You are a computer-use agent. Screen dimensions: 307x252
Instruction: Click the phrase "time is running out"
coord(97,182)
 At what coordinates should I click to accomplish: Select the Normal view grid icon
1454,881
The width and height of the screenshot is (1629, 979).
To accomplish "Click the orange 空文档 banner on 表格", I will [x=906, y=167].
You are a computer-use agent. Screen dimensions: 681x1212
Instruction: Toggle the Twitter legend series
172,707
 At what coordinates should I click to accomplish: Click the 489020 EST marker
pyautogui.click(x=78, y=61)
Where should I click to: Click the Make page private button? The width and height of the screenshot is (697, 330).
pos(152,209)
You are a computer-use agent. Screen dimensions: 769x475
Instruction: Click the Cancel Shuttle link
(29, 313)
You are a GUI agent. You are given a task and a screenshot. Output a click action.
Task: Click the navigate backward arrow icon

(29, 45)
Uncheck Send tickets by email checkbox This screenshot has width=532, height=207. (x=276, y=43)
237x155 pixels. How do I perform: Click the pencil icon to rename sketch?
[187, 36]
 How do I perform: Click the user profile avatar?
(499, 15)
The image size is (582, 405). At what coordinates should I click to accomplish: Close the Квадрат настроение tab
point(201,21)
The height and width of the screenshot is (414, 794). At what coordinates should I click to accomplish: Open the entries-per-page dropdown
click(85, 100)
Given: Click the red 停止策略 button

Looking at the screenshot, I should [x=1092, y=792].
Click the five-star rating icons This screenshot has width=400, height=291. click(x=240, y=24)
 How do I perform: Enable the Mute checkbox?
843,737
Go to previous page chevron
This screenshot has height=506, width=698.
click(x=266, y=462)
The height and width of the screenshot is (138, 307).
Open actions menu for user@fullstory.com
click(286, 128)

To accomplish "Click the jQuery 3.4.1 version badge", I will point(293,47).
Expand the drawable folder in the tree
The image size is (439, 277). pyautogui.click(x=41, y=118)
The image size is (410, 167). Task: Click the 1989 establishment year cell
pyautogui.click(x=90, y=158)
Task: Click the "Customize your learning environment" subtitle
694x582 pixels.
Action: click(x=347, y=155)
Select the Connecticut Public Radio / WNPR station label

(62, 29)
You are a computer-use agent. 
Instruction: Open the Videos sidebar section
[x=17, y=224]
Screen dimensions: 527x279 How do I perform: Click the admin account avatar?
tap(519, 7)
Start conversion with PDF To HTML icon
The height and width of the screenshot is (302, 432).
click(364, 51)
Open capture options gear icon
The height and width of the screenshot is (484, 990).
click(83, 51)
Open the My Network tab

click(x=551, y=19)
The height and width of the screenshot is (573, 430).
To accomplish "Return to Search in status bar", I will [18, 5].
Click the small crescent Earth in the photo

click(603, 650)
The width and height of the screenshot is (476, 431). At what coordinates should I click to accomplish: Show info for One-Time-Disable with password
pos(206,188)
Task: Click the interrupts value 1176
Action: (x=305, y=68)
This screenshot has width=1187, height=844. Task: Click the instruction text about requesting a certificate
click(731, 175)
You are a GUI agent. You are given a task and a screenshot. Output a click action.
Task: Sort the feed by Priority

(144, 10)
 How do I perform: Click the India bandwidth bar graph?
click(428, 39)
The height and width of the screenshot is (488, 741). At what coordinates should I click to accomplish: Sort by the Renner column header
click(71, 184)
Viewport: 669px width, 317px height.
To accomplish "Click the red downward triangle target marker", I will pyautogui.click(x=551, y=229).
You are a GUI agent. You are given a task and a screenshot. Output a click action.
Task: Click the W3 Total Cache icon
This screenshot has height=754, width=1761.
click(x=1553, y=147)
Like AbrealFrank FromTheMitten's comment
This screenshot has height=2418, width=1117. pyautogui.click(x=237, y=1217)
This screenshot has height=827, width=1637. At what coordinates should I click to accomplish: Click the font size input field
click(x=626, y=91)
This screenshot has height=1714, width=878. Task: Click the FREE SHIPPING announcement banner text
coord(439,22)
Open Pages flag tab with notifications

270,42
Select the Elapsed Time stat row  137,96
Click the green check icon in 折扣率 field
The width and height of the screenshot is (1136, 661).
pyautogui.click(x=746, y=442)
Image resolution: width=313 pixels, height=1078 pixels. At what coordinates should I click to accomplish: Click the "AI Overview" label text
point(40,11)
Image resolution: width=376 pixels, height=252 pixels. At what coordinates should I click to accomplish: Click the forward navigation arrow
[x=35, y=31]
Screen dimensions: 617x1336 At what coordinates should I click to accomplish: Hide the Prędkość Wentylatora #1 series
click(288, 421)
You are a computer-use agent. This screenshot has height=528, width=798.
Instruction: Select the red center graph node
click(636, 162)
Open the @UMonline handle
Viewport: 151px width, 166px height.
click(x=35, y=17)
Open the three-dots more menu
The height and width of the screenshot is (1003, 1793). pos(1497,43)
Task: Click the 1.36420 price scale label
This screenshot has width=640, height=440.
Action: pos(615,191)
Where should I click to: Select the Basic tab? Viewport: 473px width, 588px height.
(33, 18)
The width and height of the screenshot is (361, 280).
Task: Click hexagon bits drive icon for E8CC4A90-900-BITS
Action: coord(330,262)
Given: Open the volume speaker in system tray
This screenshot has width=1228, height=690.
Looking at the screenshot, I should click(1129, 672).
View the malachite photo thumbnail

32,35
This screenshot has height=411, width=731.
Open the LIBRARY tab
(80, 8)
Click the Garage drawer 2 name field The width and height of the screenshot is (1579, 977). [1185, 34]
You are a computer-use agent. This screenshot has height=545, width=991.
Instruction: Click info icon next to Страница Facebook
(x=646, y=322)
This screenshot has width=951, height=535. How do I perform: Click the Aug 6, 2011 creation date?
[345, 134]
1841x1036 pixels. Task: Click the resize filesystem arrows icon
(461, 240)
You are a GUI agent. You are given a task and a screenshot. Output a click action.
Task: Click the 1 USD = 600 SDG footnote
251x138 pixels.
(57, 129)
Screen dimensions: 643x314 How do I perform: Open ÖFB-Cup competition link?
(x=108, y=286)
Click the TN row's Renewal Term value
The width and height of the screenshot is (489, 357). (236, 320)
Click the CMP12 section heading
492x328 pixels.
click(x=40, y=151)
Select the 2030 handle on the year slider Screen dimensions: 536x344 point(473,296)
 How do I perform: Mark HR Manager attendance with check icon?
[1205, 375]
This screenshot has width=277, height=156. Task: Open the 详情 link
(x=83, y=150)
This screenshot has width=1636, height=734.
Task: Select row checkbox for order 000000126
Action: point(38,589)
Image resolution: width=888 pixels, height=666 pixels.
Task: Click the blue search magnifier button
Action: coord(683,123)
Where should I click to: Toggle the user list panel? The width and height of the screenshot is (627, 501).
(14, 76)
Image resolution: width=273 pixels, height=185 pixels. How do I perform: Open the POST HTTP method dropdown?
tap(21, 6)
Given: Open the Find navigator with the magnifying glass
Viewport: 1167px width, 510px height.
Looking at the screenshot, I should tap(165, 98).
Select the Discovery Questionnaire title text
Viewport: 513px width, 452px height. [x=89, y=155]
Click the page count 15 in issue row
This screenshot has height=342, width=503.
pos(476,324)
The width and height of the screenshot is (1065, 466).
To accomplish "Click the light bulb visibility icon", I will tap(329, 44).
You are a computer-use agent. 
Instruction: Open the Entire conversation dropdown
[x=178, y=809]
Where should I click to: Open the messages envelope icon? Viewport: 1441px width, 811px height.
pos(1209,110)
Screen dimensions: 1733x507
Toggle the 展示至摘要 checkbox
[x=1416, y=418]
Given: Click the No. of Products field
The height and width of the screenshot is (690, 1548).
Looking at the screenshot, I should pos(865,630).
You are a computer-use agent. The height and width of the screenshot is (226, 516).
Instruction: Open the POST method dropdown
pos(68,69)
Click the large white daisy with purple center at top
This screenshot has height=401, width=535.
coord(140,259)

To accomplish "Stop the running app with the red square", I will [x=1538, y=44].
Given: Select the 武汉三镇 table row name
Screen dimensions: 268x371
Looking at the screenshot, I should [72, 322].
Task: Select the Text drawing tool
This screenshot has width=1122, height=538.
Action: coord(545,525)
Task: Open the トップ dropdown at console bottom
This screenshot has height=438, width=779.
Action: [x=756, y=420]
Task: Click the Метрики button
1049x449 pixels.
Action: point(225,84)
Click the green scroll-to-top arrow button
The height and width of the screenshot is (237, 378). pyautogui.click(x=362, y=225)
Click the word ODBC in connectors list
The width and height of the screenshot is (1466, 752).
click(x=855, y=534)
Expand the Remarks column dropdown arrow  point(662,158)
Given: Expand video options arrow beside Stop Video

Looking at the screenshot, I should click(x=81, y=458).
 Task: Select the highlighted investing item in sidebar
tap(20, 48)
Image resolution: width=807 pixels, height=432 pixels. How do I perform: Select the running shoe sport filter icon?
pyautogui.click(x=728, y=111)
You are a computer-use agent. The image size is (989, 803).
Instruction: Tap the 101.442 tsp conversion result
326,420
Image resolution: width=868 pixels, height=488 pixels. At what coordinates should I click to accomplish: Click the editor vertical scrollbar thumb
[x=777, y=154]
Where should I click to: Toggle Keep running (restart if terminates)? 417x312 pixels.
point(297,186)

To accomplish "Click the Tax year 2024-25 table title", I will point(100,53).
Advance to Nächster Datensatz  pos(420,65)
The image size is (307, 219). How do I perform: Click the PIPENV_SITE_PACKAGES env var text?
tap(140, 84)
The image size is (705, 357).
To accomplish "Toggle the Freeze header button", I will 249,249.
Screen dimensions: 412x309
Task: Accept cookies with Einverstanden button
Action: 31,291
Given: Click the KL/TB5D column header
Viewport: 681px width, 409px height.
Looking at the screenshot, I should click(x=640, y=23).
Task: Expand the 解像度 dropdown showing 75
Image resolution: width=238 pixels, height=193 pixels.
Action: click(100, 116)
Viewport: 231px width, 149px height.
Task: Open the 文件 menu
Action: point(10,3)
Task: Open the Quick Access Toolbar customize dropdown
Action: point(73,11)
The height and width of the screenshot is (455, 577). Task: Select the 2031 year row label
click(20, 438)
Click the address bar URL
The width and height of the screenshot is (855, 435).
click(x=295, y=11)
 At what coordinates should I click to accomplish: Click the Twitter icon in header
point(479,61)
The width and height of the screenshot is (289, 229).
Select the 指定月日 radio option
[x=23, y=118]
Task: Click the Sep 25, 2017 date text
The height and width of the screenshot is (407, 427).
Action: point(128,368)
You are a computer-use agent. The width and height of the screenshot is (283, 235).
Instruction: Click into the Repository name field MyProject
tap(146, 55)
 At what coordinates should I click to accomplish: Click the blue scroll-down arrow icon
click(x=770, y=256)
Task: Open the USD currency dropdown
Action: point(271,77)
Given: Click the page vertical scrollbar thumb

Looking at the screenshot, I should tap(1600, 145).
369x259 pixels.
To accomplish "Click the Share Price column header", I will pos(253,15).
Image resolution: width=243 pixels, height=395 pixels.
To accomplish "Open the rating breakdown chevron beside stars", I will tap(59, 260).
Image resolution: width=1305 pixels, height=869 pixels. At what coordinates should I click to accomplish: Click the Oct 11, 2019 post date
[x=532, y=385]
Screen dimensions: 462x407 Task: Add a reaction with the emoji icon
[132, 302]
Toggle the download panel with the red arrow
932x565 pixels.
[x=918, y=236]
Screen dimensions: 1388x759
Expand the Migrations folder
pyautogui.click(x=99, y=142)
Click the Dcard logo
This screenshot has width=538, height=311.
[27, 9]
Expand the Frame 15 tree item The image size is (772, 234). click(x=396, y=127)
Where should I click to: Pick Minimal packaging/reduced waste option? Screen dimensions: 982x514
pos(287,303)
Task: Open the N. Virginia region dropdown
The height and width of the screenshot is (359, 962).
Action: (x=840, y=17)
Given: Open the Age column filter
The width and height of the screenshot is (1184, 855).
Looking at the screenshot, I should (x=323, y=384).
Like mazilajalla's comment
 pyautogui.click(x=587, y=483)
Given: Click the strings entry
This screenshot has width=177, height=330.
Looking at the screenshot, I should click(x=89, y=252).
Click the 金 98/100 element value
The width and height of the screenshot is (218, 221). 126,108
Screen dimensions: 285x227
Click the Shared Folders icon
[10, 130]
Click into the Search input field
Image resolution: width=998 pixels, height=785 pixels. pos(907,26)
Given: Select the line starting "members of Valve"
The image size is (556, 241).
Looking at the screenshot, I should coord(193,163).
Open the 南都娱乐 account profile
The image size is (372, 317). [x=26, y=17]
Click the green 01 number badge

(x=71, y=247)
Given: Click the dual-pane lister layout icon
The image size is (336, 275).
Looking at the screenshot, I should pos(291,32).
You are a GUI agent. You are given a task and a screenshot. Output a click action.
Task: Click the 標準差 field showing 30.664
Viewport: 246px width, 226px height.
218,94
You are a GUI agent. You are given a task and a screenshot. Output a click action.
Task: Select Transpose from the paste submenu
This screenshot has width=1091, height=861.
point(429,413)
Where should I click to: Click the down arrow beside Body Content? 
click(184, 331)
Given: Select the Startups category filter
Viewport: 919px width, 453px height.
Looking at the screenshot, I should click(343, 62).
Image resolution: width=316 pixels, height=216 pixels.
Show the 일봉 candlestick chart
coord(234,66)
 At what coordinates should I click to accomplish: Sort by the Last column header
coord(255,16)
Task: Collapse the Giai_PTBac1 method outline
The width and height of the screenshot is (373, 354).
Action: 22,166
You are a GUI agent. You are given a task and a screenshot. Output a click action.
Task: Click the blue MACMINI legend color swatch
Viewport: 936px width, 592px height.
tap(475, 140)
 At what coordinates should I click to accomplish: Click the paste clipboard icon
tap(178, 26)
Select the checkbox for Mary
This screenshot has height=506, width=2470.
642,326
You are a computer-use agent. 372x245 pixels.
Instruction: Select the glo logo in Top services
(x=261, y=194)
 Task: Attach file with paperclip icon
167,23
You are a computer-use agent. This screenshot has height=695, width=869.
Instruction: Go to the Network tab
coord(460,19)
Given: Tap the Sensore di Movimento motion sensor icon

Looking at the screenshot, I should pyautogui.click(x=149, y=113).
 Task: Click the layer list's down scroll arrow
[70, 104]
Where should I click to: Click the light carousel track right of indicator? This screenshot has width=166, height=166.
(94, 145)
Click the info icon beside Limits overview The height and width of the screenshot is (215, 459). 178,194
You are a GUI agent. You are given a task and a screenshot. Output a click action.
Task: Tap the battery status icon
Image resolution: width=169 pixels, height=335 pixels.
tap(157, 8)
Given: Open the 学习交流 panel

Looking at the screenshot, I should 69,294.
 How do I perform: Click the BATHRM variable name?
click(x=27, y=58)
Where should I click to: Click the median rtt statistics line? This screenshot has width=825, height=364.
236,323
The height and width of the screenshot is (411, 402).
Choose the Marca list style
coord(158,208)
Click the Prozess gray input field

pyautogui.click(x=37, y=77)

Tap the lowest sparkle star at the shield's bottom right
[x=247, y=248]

================================

- What is asked
Print the lines from the one containing "Given: Open the Age column filter" up to and including the one containing "Looking at the screenshot, I should click(x=89, y=252).", reproducing them verbatim.

- Final result
Given: Open the Age column filter
The width and height of the screenshot is (1184, 855).
Looking at the screenshot, I should (x=323, y=384).
Like mazilajalla's comment
 pyautogui.click(x=587, y=483)
Given: Click the strings entry
This screenshot has width=177, height=330.
Looking at the screenshot, I should click(x=89, y=252).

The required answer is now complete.